Wenn es überhaupt möglich wäre, das Niveau des ersten Satzes zu steigern, so wäre dies Mozart im Andante cantabile gelungen. Ein erfüllterer Gesang für vier Streicher ist kaum jemals geschrieben worden. Aus dem gesanglichen Hauptthema, einer typischen Belcanto-Phrase, die Mozart dem Terzett aus seiner Opera seria Idomeneo entlehnte, entwickelt sich ein Dialog zwischen erster Violine und Cello über eine Art Seufzermotiv. Er gipfelt zweimal in feierlichen Vorhaltswendungen über einer kreisenden Cellofigur, bevor die Coda am Ende dem Seufzermotiv eine letzte, berückende Wendung gibt.
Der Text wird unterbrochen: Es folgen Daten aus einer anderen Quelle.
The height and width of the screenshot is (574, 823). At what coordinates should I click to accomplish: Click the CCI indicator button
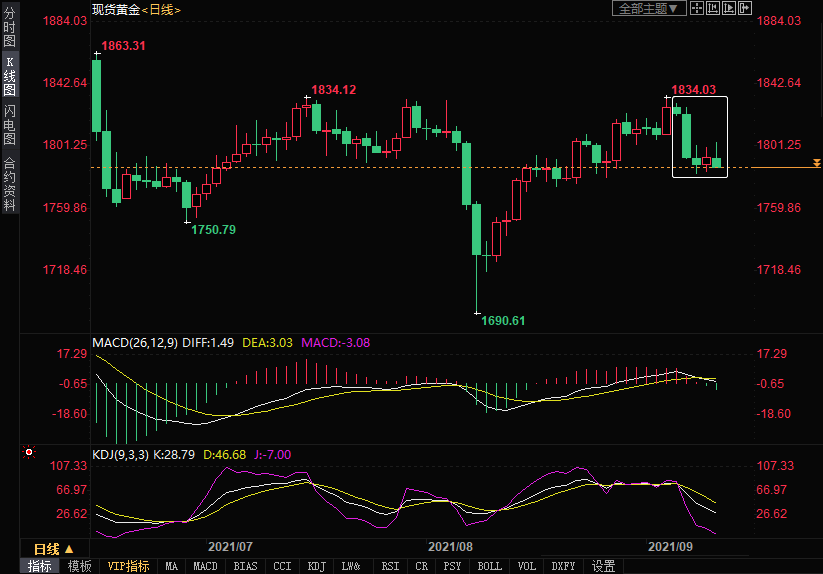(283, 566)
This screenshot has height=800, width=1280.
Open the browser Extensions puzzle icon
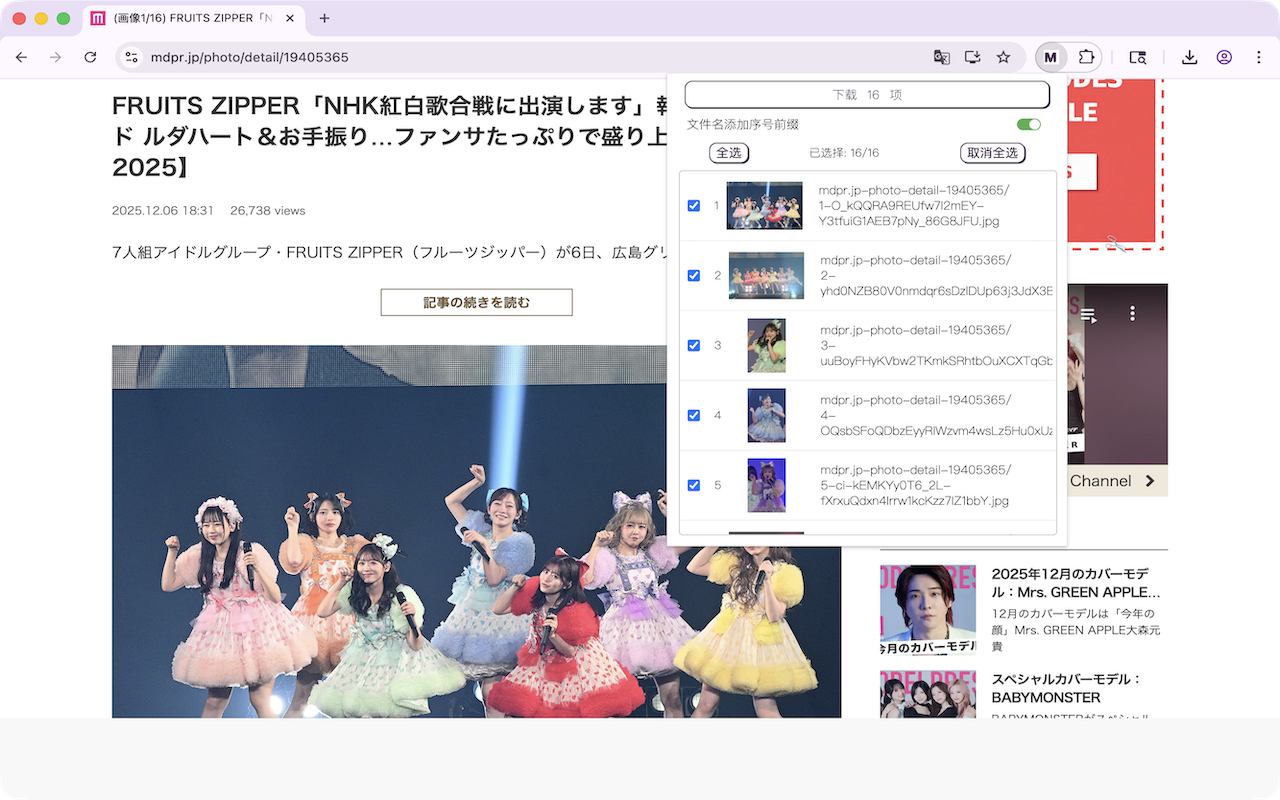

Die latente Chromatik der ersten beiden Sätze tritt im Menuett unverhohlen an die Oberfläche, während das Trio in den dunklen Mollregionen wandelt, die wir aus dem ersten Satz schon kennen.

Das Finale fasst alle Momente des Quartetts zusammen: den gesanglichen Schwung, die Chromatik und die wilden Molleinbrüche. Das Seitenthema des Satzes, der nicht in Rondo-, sondern in Sonatenform steht, ist erzkontrapunktisch, das dritte Thema weicht nach Es-Dur aus, während der Primarius so ganz nebenbei virtuoses Laufwerk zu absolvieren hat. Die Coda bringt all dies auf einen spielerischen Nenner, denn sie klingt nach italienischer Ouvertürenmusik – „Figaro ante portas“.